I am a software developer and consultant with more than a quarter of a century of technology change and challenges to draw experience from. While I maintain and exercise some skills from the dark ages of computing I also enjoy taming the new technologies as they turn up – always looking for ways to deliver truly effective software systems to my customers.

Friday, August 10, 2007

Stating the obvious.

Sometimes the obvious needs to be stated so that it becomes obvious and allows us to think more clearly about the consequences of the obvious.

Try this post at AddRef that makes the very clear case that classes are typically only available for re-use when compiled into a DLL or LIB and that most classes get “lost” to future use by being compiled into executables. The author is stating an obvious truth about how we actually build and implement classes as developers. The consequence of that truth is that we have to recognise that “in practice” we are re-using classes by copying and pasting them from one source code location to another – thus “forking” not re-using them in the true sense. The author of the post is right in thinking that re-usable code should be drawn off into a library even if that means that a good many executables contain little more than the UI functionality – but that’s not what happens.

So next time you hear someone arguing the benefits of OOP (and maybe design patterns) probably citing code re-use as a prime example – tackle them on the architectural implications and how they are crucial in delivering those benefits. As far as I can see OOP has delivered a lot less than was expected and that may be partly a function of a larger design pattern than those typically encapsulated by a class.

Continuing the theme you will probably enjoy a paper written by Brian Foote and Joseph Yoder on the most common design pattern of all – then one the paper’s authors title “The Big Ball of Mud”. The authors make the case that the deliberate or accidental exclusion of a planned (and implemented) architecture from most systems is a deliberate pattern that reflects the reality of the software development environment. The paper is well worth reading – as are the conclusions The chief conclusion from the paper is that developers build “Big Balls of Mud” because they work. I saw something else in the paper – I thought that the most interesting idea was that design/architecture was a project cost overhead that rarely made the budget. This being compounded (remember Brooke of the Mythical Man Month) by the fact that a good design often (maybe always) requires you to throw away your first effort and start again. Good design is expensive in time and money.

I was analysing a fairly typical Big Ball of Mud yesterday with the purpose of documenting the key functionality in order to help a customer decide if they should replace the existing system – and if so – what manner of replacement might best be implemented. I have a funny feeling though that the best option might be to slap a little lipstick on the pig and keep this fifteen year old system running a while longer. You see it’s not really broken at all and maintenance costs are tiny – usually associated with “cock-ups” in other systems and occasional small tweaks following the acquisition of other businesses – and thus inheriting some of their contractual agreements.

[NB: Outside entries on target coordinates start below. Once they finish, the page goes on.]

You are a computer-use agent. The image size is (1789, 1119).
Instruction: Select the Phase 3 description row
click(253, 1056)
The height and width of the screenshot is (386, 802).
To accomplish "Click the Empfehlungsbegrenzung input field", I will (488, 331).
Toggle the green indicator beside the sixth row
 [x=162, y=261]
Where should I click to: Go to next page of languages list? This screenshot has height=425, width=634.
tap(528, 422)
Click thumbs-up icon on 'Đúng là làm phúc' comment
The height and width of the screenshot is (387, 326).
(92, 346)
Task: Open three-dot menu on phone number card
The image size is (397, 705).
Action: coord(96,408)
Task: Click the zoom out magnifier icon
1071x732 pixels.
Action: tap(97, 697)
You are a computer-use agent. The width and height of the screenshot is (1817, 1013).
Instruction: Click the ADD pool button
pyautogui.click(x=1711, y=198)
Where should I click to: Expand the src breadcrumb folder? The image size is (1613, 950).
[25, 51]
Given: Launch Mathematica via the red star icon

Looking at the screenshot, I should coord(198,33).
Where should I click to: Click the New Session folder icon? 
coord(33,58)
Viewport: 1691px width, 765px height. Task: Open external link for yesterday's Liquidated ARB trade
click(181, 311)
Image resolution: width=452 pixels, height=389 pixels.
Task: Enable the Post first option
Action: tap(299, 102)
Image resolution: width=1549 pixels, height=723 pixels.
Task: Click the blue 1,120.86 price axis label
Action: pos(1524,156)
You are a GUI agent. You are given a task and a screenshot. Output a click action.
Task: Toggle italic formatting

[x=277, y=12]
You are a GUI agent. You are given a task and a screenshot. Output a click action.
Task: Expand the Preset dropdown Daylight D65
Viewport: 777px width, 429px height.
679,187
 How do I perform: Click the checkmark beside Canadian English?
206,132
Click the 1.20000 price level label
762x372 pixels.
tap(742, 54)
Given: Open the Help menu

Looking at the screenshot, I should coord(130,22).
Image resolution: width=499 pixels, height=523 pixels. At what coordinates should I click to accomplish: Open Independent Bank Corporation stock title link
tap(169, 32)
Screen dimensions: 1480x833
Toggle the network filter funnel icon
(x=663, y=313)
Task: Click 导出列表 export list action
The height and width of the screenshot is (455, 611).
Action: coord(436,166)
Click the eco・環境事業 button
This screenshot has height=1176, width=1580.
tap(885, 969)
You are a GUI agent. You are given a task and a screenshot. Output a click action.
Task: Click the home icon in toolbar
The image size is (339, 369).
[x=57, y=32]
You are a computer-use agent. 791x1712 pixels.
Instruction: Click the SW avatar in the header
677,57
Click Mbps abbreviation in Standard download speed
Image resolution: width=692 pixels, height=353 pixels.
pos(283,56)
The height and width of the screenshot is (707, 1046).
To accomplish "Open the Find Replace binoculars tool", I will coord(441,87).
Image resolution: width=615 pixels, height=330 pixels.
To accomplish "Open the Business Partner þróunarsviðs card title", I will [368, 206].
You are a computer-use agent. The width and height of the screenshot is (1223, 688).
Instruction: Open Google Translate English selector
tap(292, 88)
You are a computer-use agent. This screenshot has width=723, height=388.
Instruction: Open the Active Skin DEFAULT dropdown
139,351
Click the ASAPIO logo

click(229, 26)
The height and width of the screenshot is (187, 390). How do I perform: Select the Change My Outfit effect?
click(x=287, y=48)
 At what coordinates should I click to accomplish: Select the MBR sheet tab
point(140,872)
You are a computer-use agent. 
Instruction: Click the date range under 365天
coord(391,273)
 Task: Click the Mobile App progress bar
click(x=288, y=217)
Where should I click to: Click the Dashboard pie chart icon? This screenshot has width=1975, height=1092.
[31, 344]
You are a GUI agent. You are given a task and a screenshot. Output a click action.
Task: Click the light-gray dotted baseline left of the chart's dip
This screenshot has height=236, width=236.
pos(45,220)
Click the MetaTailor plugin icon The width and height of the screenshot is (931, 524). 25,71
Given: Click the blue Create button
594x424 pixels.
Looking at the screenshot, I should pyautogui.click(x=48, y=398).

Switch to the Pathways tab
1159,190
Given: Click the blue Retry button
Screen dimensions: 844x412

Corporate software is surprisingly long lived. It often outlives the original hardware and (this case in point) runs smoothly on as more recent generations of development tools and design methodologies have come and (in some cases) gone. I wish I could surmise that it is only systems with at least some past quality at their core that endure as (or to become) those “Big Muddy Balls” but I can site too many extant examples that should have been strangled at birth but have lived on for decades – their replacement costs always exceeding the perceived costs of their inefficiencies.

I am not quite sure what all this is telling me. Is “good design” worth the effort or is it just a way of engaging developers in their task? Do we overrate design as an attribute? Can I come up with a new development methodology that sets out to produce cheap and cheerful “Balls of Mud” and thus make a killing in the big name consultancy market? Maybe it’s just that Friday afternoon feeling again.